Книга В дни мировой войны. Мемуары министра иностранных дел Австро-Венгрии, страница 20. Автор книги Оттокар Чернин

Разделитель для чтения книг в онлайн библиотеке

Онлайн книга «В дни мировой войны. Мемуары министра иностранных дел Австро-Венгрии»

Cтраница 20

В частности, во второй половине войны самые влиятельные лица в сферах, окружавших императора Вильгельма, отнюдь не были тем, что я называю византийцами, – и во всяком случае, к ним не принадлежал Людендорф. Византинизм был чужд всей природе Людендорфа. Он был энергичен, смел, имел определенную цель и знал себе цену; всякое противоречие раздражало его, и он не задумывался над выбором слов. При этом ему было совершенно безразлично, говорит ли он со своим государем, или с кем-либо другим – он нападал на всякого, кто становился ему на пути.

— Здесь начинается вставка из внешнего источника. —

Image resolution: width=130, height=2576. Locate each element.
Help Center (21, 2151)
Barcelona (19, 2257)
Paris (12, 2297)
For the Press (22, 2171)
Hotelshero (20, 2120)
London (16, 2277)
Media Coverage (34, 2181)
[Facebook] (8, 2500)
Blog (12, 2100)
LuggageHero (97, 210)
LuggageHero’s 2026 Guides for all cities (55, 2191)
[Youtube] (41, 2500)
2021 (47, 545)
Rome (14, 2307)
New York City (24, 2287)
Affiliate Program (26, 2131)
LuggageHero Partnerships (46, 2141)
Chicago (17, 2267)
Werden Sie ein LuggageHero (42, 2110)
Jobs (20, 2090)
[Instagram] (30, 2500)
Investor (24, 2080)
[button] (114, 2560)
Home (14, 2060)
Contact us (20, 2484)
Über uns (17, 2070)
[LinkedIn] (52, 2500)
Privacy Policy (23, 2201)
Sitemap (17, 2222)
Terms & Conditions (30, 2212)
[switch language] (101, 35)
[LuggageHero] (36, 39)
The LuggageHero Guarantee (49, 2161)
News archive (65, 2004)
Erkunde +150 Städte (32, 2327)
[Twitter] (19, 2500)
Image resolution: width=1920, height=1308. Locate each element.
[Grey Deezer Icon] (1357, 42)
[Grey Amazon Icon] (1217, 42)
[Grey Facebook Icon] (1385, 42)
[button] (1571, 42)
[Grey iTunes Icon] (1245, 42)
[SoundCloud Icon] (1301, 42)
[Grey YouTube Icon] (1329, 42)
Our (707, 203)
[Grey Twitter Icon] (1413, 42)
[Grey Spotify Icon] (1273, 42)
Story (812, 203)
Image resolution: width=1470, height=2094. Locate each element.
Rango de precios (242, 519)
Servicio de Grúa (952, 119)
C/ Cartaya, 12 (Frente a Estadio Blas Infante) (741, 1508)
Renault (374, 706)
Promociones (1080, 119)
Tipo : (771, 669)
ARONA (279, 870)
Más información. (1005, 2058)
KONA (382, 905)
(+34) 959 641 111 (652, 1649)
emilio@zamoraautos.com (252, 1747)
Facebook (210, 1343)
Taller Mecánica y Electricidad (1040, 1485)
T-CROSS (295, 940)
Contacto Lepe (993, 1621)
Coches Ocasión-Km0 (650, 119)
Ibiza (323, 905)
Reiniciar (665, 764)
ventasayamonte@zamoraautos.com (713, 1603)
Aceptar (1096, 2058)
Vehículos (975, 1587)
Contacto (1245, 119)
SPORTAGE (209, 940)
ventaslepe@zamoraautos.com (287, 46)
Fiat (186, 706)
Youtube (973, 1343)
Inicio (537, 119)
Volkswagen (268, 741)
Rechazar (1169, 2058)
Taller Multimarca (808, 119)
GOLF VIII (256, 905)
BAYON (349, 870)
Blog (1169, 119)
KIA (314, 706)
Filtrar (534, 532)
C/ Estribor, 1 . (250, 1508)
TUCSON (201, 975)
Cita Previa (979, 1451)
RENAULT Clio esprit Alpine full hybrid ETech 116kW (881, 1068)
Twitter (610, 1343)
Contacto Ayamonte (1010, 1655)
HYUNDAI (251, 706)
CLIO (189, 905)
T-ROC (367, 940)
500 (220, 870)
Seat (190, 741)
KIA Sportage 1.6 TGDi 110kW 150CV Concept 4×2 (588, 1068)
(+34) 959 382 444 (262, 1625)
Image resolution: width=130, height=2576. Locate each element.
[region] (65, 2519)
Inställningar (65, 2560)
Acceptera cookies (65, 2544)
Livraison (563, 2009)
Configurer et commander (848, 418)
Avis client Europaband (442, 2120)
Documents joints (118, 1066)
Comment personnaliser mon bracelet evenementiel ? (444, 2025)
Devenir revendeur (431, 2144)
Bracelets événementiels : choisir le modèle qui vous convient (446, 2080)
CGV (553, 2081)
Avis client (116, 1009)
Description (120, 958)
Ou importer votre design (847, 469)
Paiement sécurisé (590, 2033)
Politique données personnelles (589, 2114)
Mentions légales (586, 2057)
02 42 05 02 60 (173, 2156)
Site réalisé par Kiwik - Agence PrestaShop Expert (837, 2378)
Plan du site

Но как много бургомистров, членов городской думы, университетских профессоров, депутатов, одним словом – общественных деятелей и людей науки, в течение долгих лет склонялись перед императором до земли; одно слово императора опьяняло их. И как много их среди тех, кто сегодня осуждает старый режим и его вырождение – и в первую очередь самого императора!

Во время войны деловые сношения политических лидеров с императором Вильгельмом были чрезвычайно затруднены тем, что в Берлине его никогда почти не бывало и он все время проводил в Ставке. Отсутствие императора Карла в Вене было также чрезвычайно усложняющим работу обстоятельством. Например, летом 1917 года император Карл находился в Райхенау, куда приходилось ехать два часа на автомобиле. Я бывал у него еженедельно по два или по три раза и таким образом терял на дорогу туда и обратно и на аудиенцию от 5 до 6 часов, которые потом старался восстановить усиленной ночной работой. Несмотря на все уговоры своих советников, он ни за что не хотел ехать в Вену. Из некоторых его слов я вынес убеждение, что причиной этого постоянного отказа является забота о здоровье его детей. Он сам был так скромен, что его личные удобства, конечно, не могли быть причиной его отказа. После отставки Конрада никто из баденских генералов уже не противоречил императору.

Мне пришлось вынести большие неприятности из-за желания императора опять вручить эрцгерцогу Иосифу-Фердинанду какой-либо военный пост. Эрцгерцог считался виновником несчастных боев при Луцке. Я не берусь судить, было ли это мнение несправедливо, как думал император, или же нет, но факт, что он лишился общественного доверия, был твердо установлен.

Совершенно случайно я узнал, что решено принять его обратно на службу. Разумеется, этот чисто военный вопрос меня, в сущности, не касался. Но мне приходилось считаться с общественным настроением, которое не желало выносить дальнейших испытаний, и с фактом, что после отставки Конрада ни у кого из приближенных императора не хватит смелости сказать ему правду. Единственный генерал, о котором мне было известно, что он не перестал быть вполне откровенным с императором, – Алоиз Шенбург – был где-то на итальянском фронте. Поэтому я сам сказал императору, что возвращение эрцгерцога немыслимо, так как он потерял всякое доверие тыла, и что нельзя требовать от матерей, чтобы они вверяли своих сыновей под начальство генерала, которого они считали виновником луцкой катастрофы. Император оставался при своем, уверенный, что такое мнение несправедливо и эрцгерцог не виновен в поражении. Я возразил, что если бы оно даже и было так, эрцгерцог все равно должен подать в отставку, раз уж случилось, что он утратил общее доверие; и что нельзя ожидать крайнего напряжения сил народов, населяющих Австрию, раз командование остается в руках генералов, которым никто не доверяет.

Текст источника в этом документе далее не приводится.